„Liebt die Opferrolle“: Gen Z hilft Amazon, Temu und Co. beim „Warwashing“
Eine Marketing-Expertin beobachtet, dass die Gen Z auf Temu und Amazon verstärkt Wassermelonen-Armbänder kauft, „um ihre Solidarität zu zeigen“.
Lederarmbänder mit Wassermelonen auf Temu, Palästina-Fußball-Trikots auf Amazon und Handyhüllen im Keffiyeh-Design auf Etsy: Hinter all diesen Dingen steckt das nicht gerade neue Phänomen „Warwashing“, sagt die Marketingexpertin Madeha Qamar BuzzFeed News Deutschland von Ippen.Media. Vor allem junge Menschen aus der Gen Z kauften auf Amazon, Shein, AliExpress, Temu und Co. Palästina-Merchandise.
Sie würden „damit ihre Solidarität zeigen“ und die Bevölkerung in Gaza unterstützen wollen, der laut WHO akut eine Hungersnot droht. Doch der Kauf dieser Produkte helfe den Menschen dort nicht. Wenn überhaupt, profitierten die großen Online-Marktplätze durch den Krieg. Dieses sogenannte „Warwashing“ gebe es schon seit hunderten von Jahren.
Auch im Ukraine-Krieg sei es sichtbar gewesen, als Unternehmen ihre Logos für mehr Aufmerksamkeit gelb-blau färbten. Meist ohne wirklich Unterstützung an die Ukraine zu senden. Ähnlich wie sich manche Unternehmen fälschlicherweise als klimaneutral ausgeben – auch als Greenwashing bekannt. „Spannend ist, wie Warwashing heute durch soziale Medien und Algorithmen verstärkt wird“, sagt Qamar. Sie schreibt aktuell ein Paper darüber.

„Gen Z vergisst in ihrer Eile manchmal, ihre Quellen zu prüfen“
Die Generation Z sei leidenschaftlich, wenn es um Politik gehe. „Sie will informieren, boykottieren und Veränderung bewirken.
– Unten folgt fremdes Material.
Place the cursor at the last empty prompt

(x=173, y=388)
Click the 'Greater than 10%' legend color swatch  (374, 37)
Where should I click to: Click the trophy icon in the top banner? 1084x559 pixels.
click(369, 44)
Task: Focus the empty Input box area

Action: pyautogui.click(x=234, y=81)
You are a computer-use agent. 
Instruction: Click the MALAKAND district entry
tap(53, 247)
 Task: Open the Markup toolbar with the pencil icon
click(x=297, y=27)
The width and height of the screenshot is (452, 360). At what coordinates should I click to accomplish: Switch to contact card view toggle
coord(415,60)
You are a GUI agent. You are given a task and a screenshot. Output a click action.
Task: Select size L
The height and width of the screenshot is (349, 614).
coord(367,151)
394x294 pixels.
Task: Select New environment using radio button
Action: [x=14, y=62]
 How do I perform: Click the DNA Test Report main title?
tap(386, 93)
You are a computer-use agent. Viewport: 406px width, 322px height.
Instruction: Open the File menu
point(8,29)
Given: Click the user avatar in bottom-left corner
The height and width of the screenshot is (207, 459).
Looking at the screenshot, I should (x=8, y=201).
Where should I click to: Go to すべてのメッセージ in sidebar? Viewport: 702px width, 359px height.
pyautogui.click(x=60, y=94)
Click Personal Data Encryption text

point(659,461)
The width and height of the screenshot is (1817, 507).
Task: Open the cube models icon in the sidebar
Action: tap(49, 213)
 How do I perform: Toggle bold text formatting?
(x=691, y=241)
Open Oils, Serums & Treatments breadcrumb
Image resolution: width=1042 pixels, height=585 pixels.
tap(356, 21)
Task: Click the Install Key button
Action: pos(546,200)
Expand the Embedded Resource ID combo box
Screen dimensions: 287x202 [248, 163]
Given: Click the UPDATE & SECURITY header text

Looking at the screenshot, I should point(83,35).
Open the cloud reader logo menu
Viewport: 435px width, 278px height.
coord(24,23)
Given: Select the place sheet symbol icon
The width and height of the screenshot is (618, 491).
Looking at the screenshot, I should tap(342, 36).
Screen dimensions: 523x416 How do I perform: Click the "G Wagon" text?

Aber in ihrer Eile vergisst sie manchmal, ihre Quellen zu prüfen. Das führt dazu, dass sie Produkte kaufen, die scheinbar ein Land und die Bevölkerung in einem Konflikt – aber in Wahrheit nur große Konzerne wie Temu oder Shein unterstützen.“
Sie habe das Gefühl, die Solidarität der Gen Z mit Palästina entstehe oft aus einer emotionalen Verbindung heraus. „Sie liebt die Opferrolle, fühlt sich von ihr angezogen. Das macht es leicht, auf Warwashing hereinzufallen, weil man sich moralisch auf der ‚richtigen Seite‘ wähnt“, sagt Qamar BuzzFeed News Deutschland. Das Problem sei, dass sie dabei oft vergessen würden, sich mit der Komplexität des Konflikts auseinanderzusetzen.

Wie „clevere Unternehmer“ den Israel-Palästina-Konflikt für „Warwashing“ nutzen
„Die Welt ist komplex. Es gibt nicht immer ein Gut und Böse in solchen Konflikten“, sagt Qamar BuzzFeed News Deutschland. „Clevere Unternehmer“ würden den Wunsch nach weniger Komplexität ausnutzen, indem sie sich in solchen Konflikten moralisch als „gut“ positionierten und durch den Verkauf von Merchandise dann auch noch Geld verdienten.
Es sei wichtig, dass Käufer und Käuferinnen von Palästina-Postern oder Wassermelonen-Schlüsselanhängern hinterfragten, die die Menschen in Palästina unterstützen wollen, hinterfragen, wo das Geld am Ende lande. Anders als bei speziellen Produkten wie der „Palestine Cola“, komme der Erlös eines Temu-Armbands meist nicht den vom Krieg betroffenen Menschen in Gaza zu Gute. Genauso wenig wie es 2022 in der Ukraine der Fall war, als deutsche Unternehmen ihre Logos gelb-blau färbten.